Cigar smoking is a non-hurried, languorous (if you will) affair that must be savored and enjoyed to the fullest. Allow yourself enough time – half an hour, at least – to smoke your cigar, to taste and savor the complex aromas and subtle flavors of the smoke.

The proper way of holding your cigar is to hold it between your index finger and thumb. Smoke slowly, one puff per minute is ideal. Sit back, relax, and try to have a drink that complements the richness of the cigar, enjoy.

Never inhale the smoke from your cigar or swallow the residue of any tobacco product. This could make you ill because of the smoke’s high alkalinity and high nicotine amount. You can enjoy the flavor of your cigar of choice without inhaling the smoke.
If the cigar goes out, as it sometimes does after you’ve smoked it halfway through, or if you smoke too slowly, just relight your cigar as you would a fresh cigar. Remember to tap it first to gently on the ashtray to remove any clinging ash and then blow it to clear out stale smoke, before relighting.
Among cigar aficionados, it is considered unnecessary, even bad form to flick the cigar to make the ash fall prematurely. Unlike cigarette ash, cigar ash is sturdier and can last longer before falling on its own weight. This is because cigars are constructed more densely and some consider the length of the ash as one indicator of quality.

In any case, ash build-up is actually good, since it creates an air block, helping to cool the cigar. Too long, however, and it can completely block the airflow and will cause irregular combustion. I must confess I’m one of those who find some pleasure in seeing just how long the ash can be maintained before it falls off, on its own. Rolling the ash gently on the ashtray to remove it, every 1/2 or 1 inch of build-up may be appropriate.

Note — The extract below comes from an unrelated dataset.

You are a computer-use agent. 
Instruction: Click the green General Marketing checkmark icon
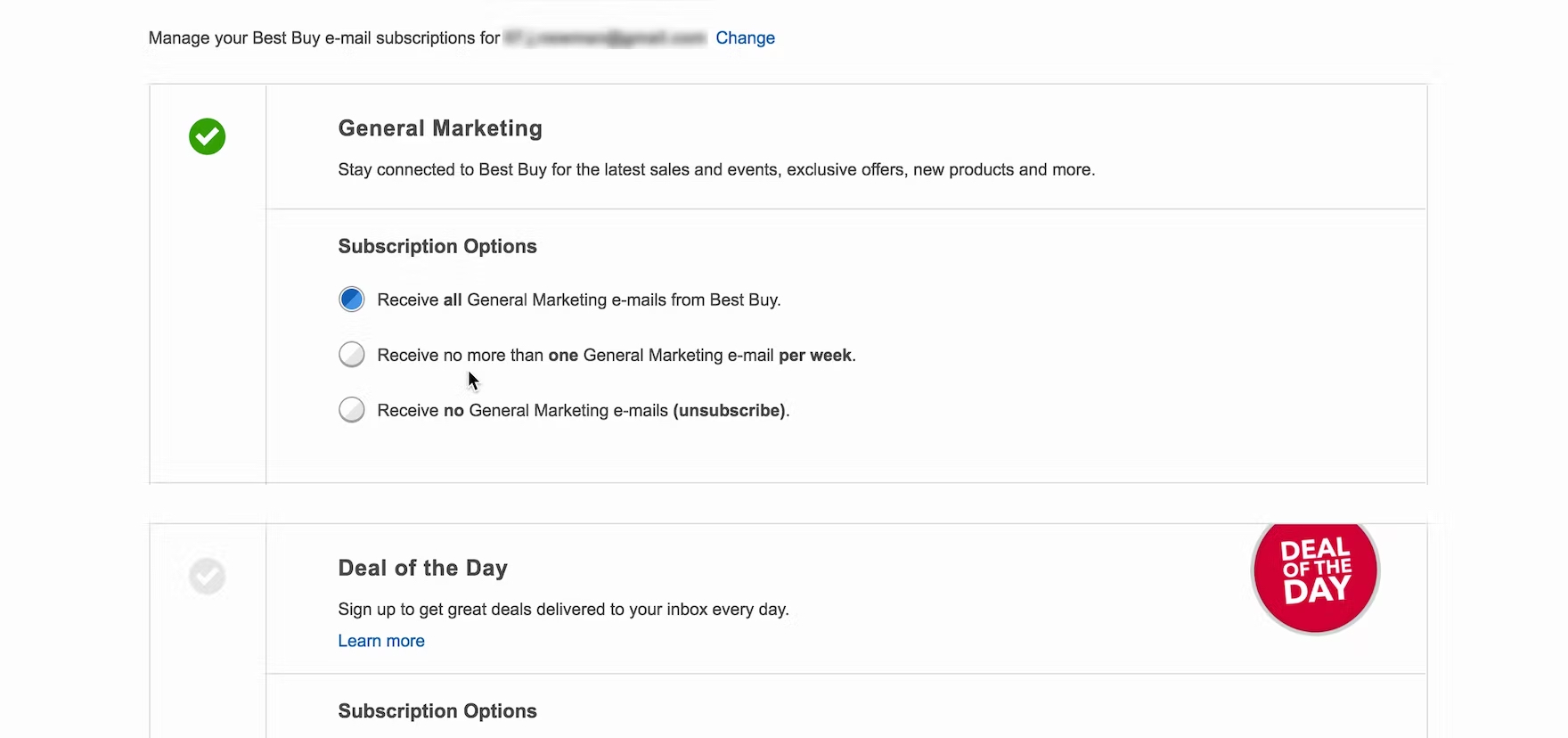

How far down should you smoke it? Sometimes, during the last couple of inches, the cigar lets off excessive heat and leaves an aftertaste in your mouth, so it may be time to put it out. Some people, though, vastly enjoy the progression of tastes they experience in superior cigars and will relish smoking these last two inches or until they can actually feel the heat in their fingers.

When putting out a cigar, don’t crush it on an ashtray. It’s not cigarette. Just place it on the rim of the ashtray and allow it to go out on its own. Dispose of the stub immediately to avoid leaving the tenacious smell of cold tobacco.

Congratulations, you’ve finished your first cigar and I sincerely hope it’s been a pleasant and memorable experience for you. In our next posts, we will examine the many different facets of how to smoke a cigar, including its social aspects and etiquette of cigar smoking, to provide you with a fine introduction on the subject.